Text shown:
Last week the American Medical Association endorsed a health insurance mandate that would require individuals and families in the United States who could afford health insurance to purchase it. Although the mandate is largely targeted at upper-income folks, it is likely a first step toward a mandate that would require all people to purchase health insurance.
There is a one-word response to the AMA’s recommendation: Whoa!
It is premature to advocate a national health insurance mandate when the U.S. is blessed with a federal system. Under our system, state governments can act as “laboratories of democracy,” testing new policies. This gives citizens more insight into the effectiveness of a policy when deciding whether to adopt that policy nationally.
We have exactly such a situation right now regarding a health insurance mandate. Back in April Governor Mitt Romney signed into law a health insurance reform that required all people in Massachusetts to purchase health insurance. The experience of Massachusetts (and possibly a few other states that might follow suit) should give us ample information on the effectiveness a health insurance mandate.
Whether a health insurance mandate will work is a matter of considerable debate among health care policy wonks. Those in favor argue that such a mandate is a matter of personal responsibility — that individuals have a responsibility to purchase health insurance so that, if they get sick, they do not slough their medical costs off on the taxpayers. Ultimately, a mandate could save taxpayers money.

What you should do: Print the portion of the commentary on the health insurance mandate starting with "Last week the" and going on through "that policy nationally.". The rows are separate material, unrelated to the commentary on the health insurance mandate.

Dataset entries:
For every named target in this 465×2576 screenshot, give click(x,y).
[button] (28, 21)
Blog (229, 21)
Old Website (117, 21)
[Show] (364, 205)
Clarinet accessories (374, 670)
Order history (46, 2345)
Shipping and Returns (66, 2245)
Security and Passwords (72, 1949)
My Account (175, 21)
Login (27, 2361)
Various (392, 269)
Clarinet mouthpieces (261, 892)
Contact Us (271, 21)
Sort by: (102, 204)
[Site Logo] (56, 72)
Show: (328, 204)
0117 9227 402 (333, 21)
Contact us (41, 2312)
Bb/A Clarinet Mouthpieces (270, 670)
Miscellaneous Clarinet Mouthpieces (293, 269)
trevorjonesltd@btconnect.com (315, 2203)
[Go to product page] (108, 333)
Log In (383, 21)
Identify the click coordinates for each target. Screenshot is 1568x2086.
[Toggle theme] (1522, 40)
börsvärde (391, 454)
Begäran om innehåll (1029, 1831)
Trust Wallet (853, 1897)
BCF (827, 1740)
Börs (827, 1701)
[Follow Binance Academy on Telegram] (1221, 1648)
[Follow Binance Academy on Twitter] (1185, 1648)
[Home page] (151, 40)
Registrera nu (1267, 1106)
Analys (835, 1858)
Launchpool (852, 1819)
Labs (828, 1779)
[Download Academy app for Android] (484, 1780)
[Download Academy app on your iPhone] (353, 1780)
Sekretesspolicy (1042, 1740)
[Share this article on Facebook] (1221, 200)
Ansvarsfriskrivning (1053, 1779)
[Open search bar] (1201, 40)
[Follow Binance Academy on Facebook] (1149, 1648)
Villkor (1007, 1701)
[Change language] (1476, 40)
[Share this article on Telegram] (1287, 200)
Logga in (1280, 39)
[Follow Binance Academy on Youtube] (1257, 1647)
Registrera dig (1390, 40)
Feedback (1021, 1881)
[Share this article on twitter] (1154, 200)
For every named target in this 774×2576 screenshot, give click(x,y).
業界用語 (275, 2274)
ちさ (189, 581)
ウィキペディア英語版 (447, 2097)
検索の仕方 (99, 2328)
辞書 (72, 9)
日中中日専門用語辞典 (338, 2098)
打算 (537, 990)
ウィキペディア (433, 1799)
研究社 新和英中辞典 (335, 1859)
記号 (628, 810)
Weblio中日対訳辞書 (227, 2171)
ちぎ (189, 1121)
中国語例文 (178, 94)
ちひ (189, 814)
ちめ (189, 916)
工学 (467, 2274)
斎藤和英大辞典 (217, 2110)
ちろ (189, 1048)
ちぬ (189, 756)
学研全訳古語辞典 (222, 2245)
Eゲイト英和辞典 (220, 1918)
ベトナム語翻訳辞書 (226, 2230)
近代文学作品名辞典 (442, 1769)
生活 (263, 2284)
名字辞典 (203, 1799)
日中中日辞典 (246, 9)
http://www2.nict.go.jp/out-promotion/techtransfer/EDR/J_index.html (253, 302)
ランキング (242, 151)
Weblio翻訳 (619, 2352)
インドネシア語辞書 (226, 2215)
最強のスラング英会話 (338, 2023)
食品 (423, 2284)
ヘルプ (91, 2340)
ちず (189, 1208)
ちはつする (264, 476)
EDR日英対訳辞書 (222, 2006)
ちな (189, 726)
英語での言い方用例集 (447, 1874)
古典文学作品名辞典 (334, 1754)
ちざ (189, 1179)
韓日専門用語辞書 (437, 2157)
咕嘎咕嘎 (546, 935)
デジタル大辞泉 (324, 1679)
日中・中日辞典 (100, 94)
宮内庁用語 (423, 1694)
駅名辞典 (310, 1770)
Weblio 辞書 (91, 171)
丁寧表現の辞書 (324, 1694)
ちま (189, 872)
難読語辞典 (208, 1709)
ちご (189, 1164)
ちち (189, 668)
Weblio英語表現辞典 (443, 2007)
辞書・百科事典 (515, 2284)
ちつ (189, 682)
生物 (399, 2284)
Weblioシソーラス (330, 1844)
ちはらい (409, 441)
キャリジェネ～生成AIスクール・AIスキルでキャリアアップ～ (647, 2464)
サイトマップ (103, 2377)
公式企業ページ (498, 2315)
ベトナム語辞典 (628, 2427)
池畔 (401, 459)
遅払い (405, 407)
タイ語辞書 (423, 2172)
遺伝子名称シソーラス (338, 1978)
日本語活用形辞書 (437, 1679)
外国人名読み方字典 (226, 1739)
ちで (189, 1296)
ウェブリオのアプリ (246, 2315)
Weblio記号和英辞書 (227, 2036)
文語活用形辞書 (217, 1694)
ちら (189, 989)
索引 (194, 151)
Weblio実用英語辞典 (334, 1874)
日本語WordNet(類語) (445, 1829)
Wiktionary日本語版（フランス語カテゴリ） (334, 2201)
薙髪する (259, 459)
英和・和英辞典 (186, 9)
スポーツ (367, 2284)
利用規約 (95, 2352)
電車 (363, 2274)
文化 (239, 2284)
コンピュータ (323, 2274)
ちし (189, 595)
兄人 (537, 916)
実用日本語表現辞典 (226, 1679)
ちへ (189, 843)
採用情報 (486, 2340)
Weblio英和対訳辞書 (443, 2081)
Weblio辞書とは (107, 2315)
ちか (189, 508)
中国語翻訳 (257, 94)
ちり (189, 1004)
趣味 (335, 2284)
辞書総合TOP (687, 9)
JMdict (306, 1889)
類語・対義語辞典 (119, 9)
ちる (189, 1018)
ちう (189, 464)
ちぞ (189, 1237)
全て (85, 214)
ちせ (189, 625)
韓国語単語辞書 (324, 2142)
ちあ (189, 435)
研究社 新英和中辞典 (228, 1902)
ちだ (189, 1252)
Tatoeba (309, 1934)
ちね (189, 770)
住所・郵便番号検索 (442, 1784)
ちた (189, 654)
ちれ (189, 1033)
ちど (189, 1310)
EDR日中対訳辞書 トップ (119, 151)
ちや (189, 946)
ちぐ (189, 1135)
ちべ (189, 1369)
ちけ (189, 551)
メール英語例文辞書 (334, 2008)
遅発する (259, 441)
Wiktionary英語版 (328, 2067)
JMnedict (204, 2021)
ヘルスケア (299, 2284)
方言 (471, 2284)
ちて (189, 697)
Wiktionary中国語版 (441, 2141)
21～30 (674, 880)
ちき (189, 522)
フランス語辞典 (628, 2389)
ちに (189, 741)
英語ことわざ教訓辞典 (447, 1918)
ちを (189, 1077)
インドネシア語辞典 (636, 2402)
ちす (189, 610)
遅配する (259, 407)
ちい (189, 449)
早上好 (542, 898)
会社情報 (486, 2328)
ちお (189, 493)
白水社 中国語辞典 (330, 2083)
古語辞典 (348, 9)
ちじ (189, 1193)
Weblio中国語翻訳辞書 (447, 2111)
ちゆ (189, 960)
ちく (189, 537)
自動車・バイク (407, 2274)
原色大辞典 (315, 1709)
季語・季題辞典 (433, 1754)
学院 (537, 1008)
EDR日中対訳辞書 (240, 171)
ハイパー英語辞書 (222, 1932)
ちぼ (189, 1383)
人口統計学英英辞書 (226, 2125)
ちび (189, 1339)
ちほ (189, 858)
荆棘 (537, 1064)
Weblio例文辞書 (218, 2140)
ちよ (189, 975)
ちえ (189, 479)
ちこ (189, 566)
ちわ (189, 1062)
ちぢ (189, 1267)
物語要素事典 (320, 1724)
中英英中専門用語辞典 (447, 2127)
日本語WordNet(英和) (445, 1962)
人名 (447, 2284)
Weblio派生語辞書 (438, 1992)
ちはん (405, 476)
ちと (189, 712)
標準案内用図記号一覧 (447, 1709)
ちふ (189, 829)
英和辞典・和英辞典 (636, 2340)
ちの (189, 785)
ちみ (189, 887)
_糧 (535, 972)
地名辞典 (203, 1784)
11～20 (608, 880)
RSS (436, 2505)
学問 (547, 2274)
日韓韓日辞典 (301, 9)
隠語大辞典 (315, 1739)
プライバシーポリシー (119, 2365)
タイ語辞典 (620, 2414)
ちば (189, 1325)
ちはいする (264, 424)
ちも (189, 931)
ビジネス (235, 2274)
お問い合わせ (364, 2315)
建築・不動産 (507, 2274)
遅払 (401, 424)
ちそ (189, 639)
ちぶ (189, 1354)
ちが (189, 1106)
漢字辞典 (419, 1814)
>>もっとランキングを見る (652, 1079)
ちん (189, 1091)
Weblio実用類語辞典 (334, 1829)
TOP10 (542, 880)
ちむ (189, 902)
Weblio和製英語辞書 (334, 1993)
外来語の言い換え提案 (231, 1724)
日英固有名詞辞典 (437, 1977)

Exercise response:
Last week the American Medical Association endorsed a health insurance mandate that would require individuals and families in the United States who could afford health insurance to purchase it. Although the mandate is largely targeted at upper-income folks, it is likely a first step toward a mandate that would require all people to purchase health insurance.
There is a one-word response to the AMA’s recommendation: Whoa!
It is premature to advocate a national health insurance mandate when the U.S. is blessed with a federal system. Under our system, state governments can act as “laboratories of democracy,” testing new policies. This gives citizens more insight into the effectiveness of a policy when deciding whether to adopt that policy nationally.